Que certains s'étonnent que cela freine la consommation de médicaments dans la proportion d'environ 16% des patients est en soi étonnant. Au fil des années, des productions pharmaceutiques sont régulièrement abandonnés pour cause d'effets secondaires plus ou moins fâcheux. Cela signifie que régulièrement des médicaments dangereux sont prescrits, distribués, et consommés ; alors qu'on mette sous surveillance une telle quantité de produits, n'a évidemment pas de quoi encourager le patient. Seize pour cent ne les consomment pas soit, mais les ont-il acheté ? Sans doute.
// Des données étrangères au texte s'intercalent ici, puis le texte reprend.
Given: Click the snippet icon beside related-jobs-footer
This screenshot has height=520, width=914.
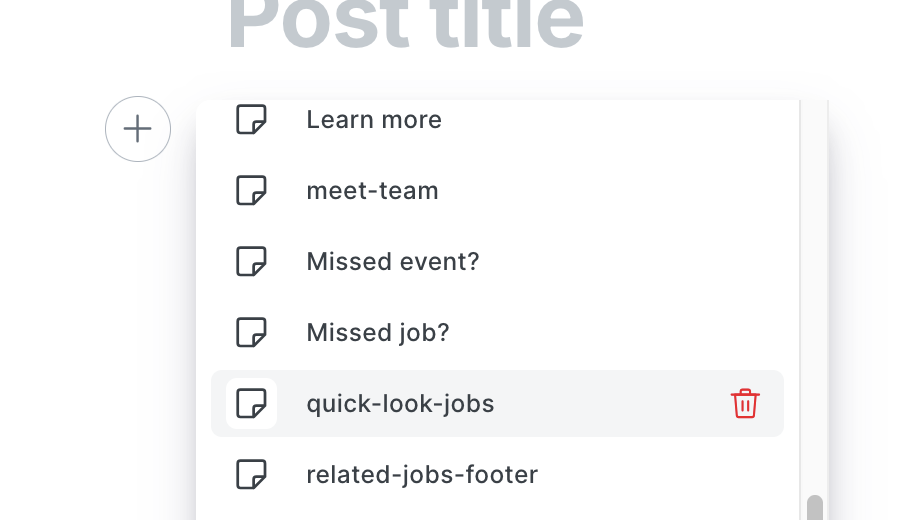Looking at the screenshot, I should (x=251, y=474).
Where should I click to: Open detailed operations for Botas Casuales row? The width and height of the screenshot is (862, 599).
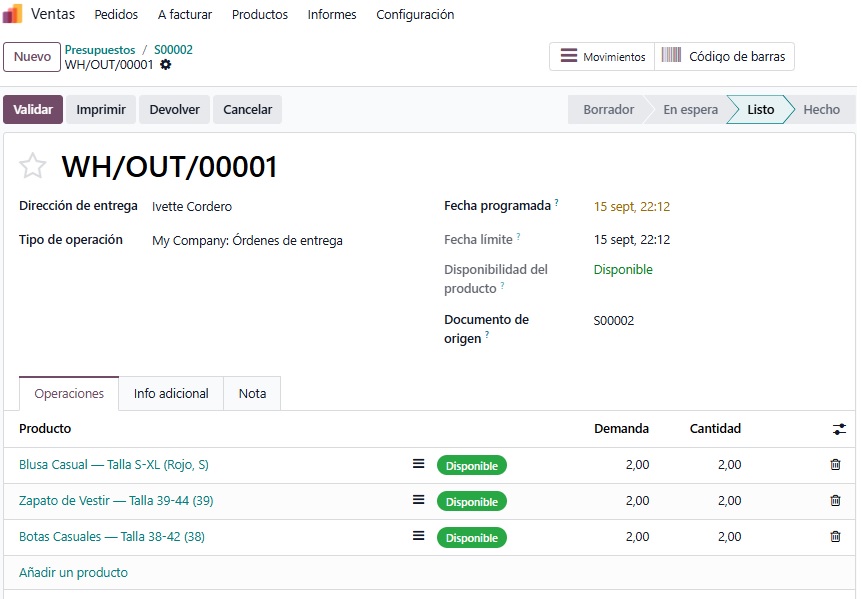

Voilà de quoi contribuer au trou abyssal de la sécurité sociale. Il en va de même de tous les examens demandés, scanner, IRM, pour des diagnostics simples qui étaient autrefois établis par le médecin d'expérience. Mais consommation oblige, il faut consommer du médicament, amortir les matériels sophistiqués qui conduisent à prescrire des scanners ou plus, pour des raisons souvent discutables aux dires d'un certain nombre de médecins d'ailleurs. Comment combler un trou que tout concourt à creuser d'avantage. Voilà encore un "mystère" qui n'est pas près d'être résolu.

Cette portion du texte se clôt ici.